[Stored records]
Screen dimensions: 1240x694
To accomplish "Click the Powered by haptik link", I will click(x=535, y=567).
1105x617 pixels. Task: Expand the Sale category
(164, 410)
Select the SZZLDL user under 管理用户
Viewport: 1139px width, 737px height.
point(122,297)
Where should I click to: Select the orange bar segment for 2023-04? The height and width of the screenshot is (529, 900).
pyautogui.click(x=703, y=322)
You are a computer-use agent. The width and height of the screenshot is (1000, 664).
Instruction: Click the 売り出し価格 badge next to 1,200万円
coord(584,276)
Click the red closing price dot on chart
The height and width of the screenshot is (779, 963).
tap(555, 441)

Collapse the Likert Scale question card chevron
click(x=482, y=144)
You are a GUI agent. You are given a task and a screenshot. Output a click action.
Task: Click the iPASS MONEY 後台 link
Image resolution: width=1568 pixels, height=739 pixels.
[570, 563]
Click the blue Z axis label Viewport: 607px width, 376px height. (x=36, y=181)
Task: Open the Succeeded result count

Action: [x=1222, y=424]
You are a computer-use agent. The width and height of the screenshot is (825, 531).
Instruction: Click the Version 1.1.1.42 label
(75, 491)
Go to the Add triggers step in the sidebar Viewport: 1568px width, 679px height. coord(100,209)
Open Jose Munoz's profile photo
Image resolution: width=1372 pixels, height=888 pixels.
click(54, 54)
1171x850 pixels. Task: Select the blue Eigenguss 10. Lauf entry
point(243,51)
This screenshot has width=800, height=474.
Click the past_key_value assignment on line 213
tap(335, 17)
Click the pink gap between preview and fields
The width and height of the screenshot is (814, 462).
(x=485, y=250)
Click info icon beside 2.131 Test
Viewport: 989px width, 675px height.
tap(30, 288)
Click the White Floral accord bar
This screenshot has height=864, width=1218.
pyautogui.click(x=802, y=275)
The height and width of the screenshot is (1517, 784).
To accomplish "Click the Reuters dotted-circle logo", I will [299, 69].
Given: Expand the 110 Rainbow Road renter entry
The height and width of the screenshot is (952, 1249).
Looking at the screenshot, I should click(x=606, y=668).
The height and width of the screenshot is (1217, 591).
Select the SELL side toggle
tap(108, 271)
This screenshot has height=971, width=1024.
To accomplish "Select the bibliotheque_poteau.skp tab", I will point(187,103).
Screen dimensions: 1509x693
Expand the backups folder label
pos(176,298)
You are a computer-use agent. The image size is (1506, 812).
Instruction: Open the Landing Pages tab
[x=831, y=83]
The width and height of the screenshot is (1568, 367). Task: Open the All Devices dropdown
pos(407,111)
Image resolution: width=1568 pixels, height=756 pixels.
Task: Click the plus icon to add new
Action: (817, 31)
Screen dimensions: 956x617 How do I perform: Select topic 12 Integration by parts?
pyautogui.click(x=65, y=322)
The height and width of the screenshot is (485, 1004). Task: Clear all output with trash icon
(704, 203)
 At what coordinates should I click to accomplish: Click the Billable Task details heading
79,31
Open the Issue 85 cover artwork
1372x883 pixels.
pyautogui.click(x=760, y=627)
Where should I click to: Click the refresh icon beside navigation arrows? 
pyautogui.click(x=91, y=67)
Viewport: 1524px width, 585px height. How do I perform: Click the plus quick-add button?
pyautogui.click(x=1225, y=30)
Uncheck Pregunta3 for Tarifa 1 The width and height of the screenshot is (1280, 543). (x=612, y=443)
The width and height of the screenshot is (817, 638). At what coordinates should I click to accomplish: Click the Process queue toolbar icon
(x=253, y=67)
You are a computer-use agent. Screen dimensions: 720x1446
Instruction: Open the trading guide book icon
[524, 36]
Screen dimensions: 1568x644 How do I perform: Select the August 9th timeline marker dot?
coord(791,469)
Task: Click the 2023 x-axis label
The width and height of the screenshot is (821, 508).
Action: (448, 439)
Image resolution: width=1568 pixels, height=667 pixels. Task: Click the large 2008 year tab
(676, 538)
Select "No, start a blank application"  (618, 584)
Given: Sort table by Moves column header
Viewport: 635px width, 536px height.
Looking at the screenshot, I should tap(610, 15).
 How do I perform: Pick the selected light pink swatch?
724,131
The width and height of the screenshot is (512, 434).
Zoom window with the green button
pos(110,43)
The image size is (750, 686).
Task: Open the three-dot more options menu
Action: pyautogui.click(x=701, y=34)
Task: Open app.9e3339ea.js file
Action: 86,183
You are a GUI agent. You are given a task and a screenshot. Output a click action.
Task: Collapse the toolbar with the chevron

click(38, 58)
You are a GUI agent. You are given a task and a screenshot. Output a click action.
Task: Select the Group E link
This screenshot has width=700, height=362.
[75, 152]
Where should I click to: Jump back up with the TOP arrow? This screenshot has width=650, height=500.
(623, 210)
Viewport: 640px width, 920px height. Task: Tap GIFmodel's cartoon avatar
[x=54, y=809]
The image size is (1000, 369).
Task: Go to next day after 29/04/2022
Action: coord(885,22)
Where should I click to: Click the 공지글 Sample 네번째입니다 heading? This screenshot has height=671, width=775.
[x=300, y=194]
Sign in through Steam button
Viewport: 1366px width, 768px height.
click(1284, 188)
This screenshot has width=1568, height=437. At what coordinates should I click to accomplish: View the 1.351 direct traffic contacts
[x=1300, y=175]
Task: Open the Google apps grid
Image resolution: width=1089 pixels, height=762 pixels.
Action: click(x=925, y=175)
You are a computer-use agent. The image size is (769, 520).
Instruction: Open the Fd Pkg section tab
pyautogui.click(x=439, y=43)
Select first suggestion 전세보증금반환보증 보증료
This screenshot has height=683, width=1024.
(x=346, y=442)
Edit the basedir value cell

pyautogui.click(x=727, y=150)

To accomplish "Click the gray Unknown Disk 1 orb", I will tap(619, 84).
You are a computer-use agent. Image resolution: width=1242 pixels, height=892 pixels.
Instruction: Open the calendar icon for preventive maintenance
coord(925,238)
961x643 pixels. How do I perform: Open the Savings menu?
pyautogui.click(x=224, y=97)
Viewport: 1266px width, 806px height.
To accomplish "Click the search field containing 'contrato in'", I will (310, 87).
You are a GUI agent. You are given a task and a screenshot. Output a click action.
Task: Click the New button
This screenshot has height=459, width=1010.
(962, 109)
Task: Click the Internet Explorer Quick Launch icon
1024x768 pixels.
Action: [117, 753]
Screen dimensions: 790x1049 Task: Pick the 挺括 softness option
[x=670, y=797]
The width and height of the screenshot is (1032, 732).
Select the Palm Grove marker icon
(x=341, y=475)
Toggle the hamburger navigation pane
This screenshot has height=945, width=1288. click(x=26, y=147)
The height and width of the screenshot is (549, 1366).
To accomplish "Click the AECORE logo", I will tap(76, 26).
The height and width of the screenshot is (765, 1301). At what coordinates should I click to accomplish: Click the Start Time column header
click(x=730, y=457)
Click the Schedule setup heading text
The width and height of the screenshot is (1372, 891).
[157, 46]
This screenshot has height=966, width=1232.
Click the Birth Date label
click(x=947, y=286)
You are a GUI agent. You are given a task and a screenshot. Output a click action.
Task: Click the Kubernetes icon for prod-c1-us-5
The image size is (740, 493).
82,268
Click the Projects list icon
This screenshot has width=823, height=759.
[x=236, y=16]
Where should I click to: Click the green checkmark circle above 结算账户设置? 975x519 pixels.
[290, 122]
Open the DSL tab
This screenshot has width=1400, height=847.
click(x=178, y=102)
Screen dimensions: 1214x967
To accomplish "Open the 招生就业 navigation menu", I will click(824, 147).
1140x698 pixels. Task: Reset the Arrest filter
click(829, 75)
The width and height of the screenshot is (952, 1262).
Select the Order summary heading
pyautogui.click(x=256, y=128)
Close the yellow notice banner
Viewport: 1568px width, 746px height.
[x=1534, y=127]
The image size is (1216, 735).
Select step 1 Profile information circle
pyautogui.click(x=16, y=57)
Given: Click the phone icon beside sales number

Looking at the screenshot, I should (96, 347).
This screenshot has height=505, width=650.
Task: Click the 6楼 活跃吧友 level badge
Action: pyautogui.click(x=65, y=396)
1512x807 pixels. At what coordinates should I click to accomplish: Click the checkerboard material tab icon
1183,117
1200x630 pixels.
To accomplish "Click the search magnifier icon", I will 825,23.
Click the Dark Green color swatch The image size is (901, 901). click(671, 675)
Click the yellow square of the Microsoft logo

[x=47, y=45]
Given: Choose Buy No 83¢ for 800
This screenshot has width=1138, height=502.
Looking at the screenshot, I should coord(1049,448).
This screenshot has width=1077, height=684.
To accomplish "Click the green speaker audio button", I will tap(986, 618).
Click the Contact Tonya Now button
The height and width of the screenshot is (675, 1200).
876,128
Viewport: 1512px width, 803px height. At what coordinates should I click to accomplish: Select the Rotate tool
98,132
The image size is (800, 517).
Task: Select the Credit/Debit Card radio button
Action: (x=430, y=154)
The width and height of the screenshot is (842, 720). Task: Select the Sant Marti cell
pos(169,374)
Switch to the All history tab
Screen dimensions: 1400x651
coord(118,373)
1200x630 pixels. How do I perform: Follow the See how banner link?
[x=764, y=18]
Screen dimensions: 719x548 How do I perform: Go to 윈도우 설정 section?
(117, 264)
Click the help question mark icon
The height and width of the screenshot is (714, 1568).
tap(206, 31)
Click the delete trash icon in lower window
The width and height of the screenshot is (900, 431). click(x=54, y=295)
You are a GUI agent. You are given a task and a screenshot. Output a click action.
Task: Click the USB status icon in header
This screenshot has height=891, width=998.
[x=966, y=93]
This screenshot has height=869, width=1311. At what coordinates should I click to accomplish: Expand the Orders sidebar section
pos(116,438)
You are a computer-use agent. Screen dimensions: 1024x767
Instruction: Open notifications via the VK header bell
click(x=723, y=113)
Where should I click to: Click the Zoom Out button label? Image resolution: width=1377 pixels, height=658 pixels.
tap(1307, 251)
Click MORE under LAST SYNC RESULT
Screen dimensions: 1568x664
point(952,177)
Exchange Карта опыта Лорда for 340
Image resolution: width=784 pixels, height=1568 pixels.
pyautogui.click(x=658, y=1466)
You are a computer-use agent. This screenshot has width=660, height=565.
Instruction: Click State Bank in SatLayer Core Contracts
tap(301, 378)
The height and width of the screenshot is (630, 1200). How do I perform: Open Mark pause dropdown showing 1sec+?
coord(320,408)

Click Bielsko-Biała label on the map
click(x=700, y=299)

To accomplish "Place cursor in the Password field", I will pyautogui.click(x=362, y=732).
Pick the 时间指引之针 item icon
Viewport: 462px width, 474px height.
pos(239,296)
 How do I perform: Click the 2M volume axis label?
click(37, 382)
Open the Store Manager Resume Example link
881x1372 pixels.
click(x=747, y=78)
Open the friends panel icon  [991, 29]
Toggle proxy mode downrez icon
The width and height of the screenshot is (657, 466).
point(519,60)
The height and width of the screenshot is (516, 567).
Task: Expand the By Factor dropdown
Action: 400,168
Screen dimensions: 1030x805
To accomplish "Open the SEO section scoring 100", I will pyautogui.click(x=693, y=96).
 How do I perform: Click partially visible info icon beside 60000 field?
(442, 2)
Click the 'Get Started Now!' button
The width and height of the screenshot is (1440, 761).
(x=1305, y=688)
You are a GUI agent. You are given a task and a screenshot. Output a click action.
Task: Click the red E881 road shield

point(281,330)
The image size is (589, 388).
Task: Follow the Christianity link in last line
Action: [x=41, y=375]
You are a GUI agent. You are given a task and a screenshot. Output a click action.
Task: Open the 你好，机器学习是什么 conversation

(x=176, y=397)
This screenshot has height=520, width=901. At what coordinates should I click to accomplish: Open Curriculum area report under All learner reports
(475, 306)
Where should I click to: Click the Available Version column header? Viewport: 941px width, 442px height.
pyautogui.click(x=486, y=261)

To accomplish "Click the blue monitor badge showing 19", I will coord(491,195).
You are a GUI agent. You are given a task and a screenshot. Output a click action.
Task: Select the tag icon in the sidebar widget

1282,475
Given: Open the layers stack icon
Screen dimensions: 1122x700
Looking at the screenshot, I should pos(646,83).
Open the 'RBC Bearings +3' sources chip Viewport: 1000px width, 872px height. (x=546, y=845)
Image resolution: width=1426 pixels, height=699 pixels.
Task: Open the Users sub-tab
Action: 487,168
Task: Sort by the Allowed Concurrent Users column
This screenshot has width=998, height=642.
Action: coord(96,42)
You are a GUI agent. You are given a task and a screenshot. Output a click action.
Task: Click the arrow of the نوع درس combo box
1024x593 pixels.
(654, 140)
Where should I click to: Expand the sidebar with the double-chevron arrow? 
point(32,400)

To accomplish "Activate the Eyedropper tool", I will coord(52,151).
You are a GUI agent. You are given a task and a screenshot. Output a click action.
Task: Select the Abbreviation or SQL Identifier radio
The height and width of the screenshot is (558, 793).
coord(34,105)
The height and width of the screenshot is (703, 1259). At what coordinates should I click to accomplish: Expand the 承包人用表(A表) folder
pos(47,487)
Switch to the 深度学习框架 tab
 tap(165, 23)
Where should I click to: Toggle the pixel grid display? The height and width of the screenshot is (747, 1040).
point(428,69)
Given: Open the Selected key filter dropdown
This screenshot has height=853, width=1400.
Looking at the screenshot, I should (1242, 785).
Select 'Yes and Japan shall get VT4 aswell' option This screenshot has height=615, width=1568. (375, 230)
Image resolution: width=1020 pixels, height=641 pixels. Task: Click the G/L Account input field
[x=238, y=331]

## [BRIEF]
Among the lines above, find those with the string "search" and copy them.

## [RESPONSE TO THE TASK]
To accomplish "Click the search field containing 'contrato in'", I will (310, 87).
To accomplish "Click the search magnifier icon", I will 825,23.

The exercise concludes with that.